What the task asks: Copy the entries from the line with "Task: Click the notification bell icon" up to and including the line with "Action: 1639,110", and leave the pictures out of your answer.
>> Start Records
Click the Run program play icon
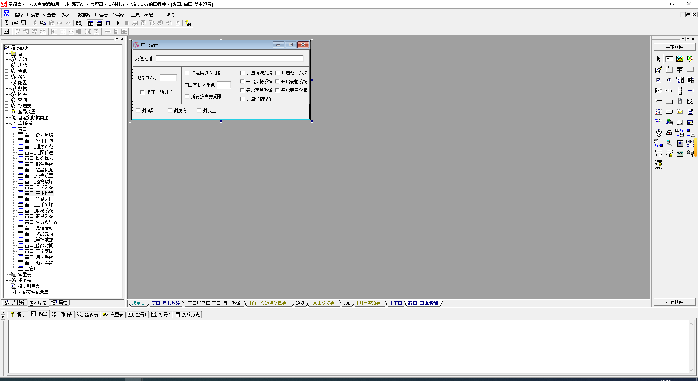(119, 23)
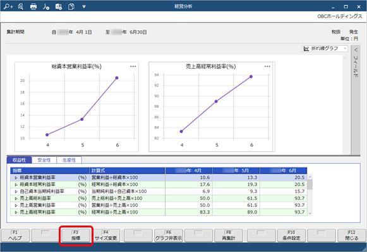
>> End Records
>> Start Records
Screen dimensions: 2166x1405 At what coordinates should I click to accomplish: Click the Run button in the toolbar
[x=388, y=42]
>> End Records
>> Start Records
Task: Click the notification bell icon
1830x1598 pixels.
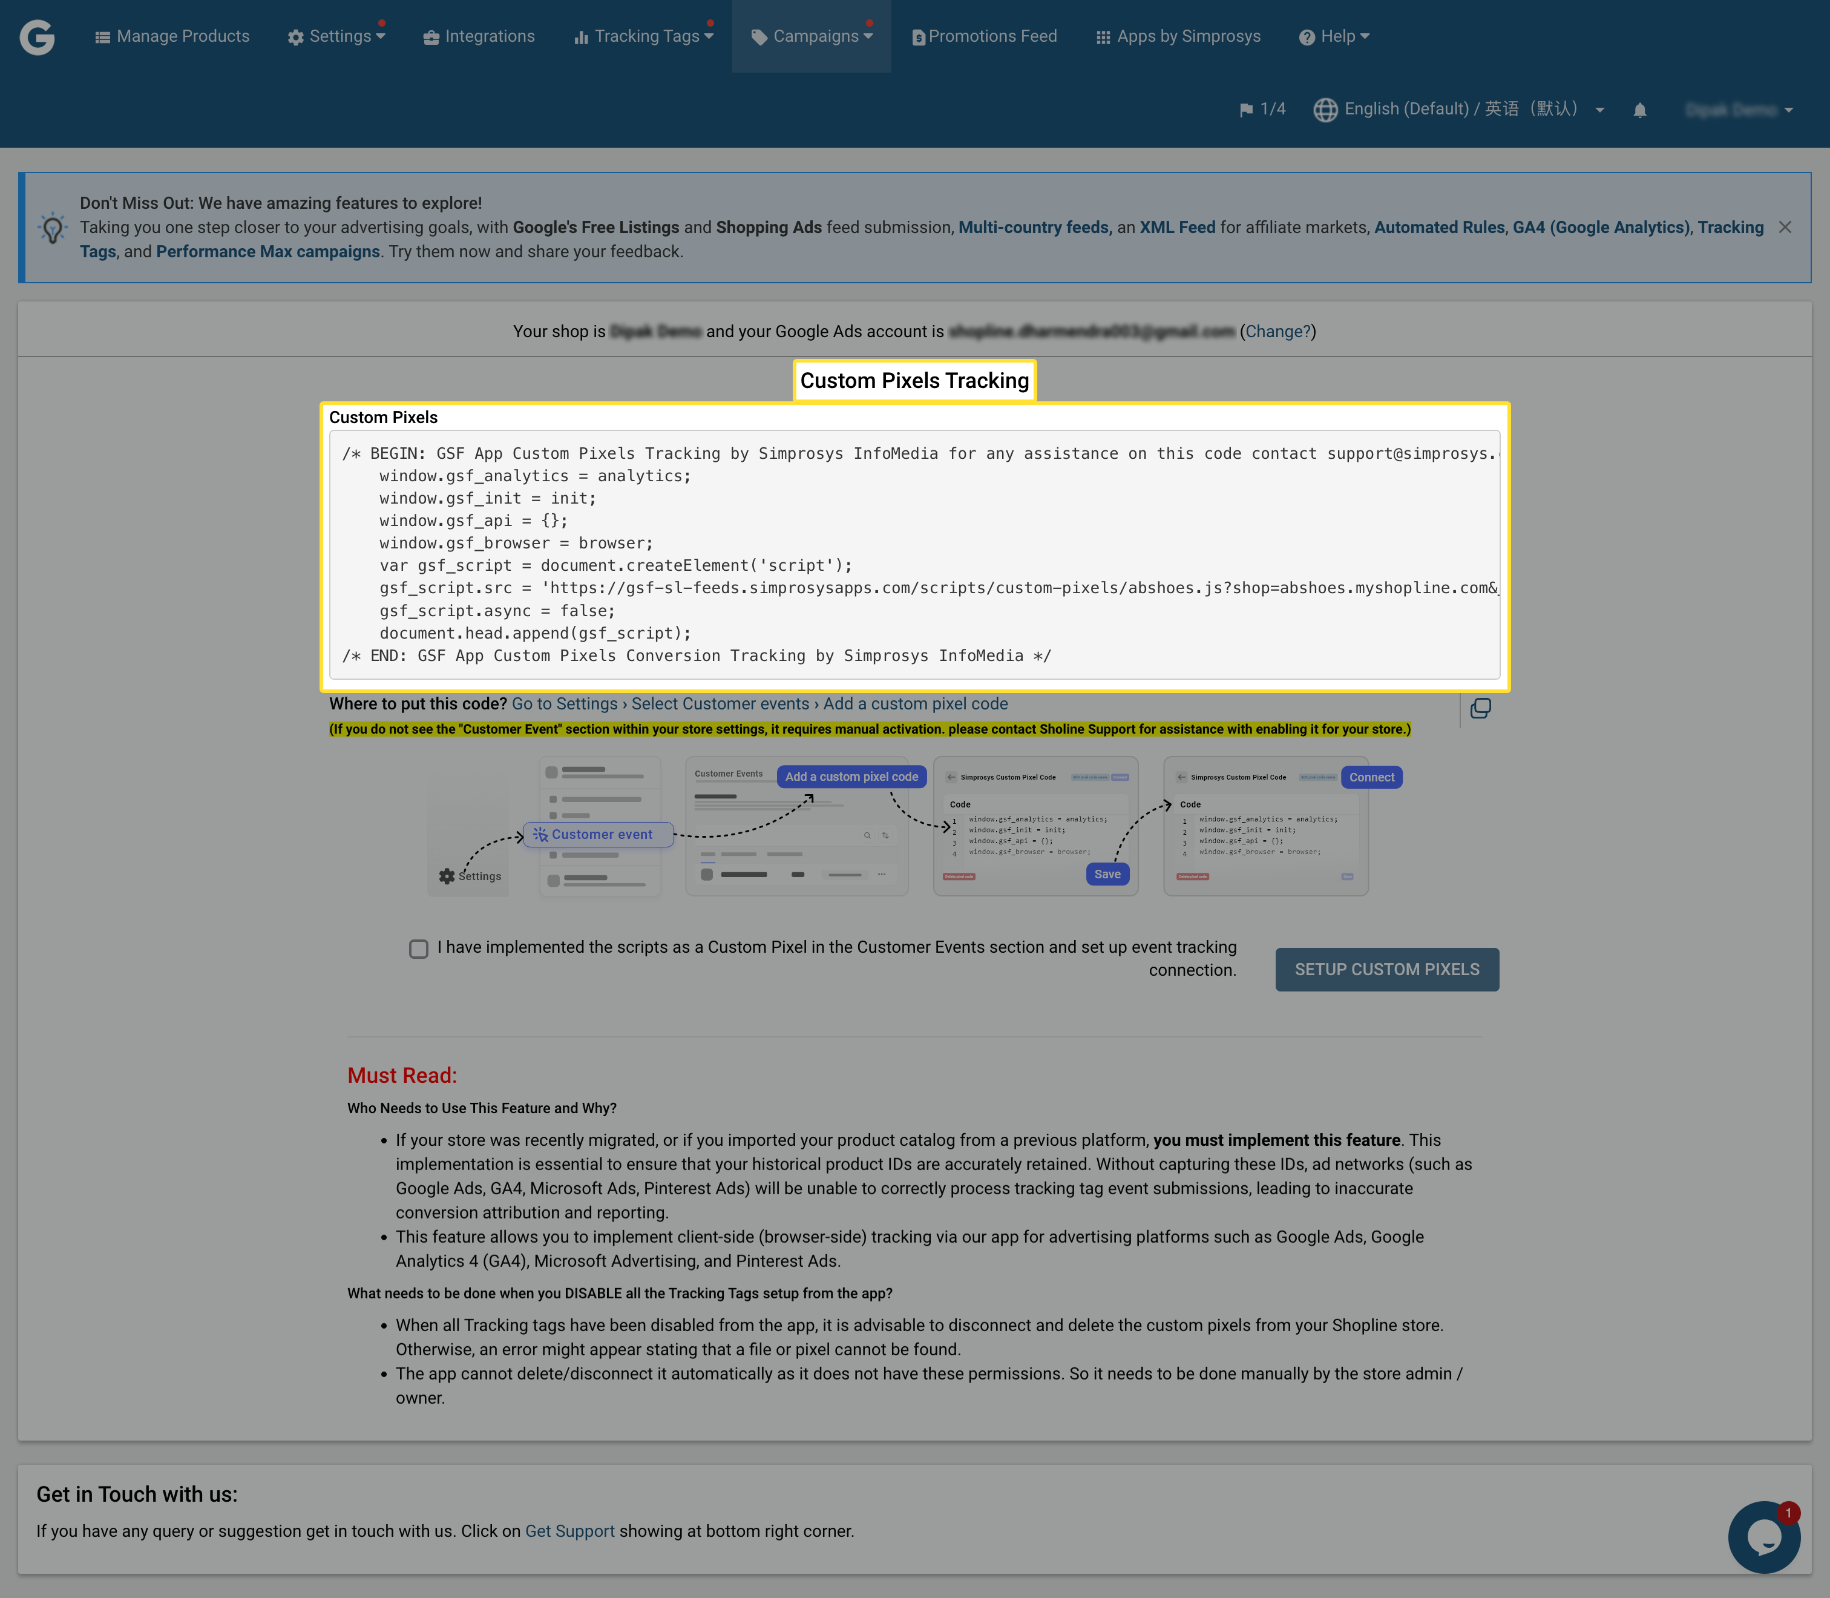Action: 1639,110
>> End Records
Exercise result:
Task: Click the notification bell icon
1830x1598 pixels.
Action: 1639,110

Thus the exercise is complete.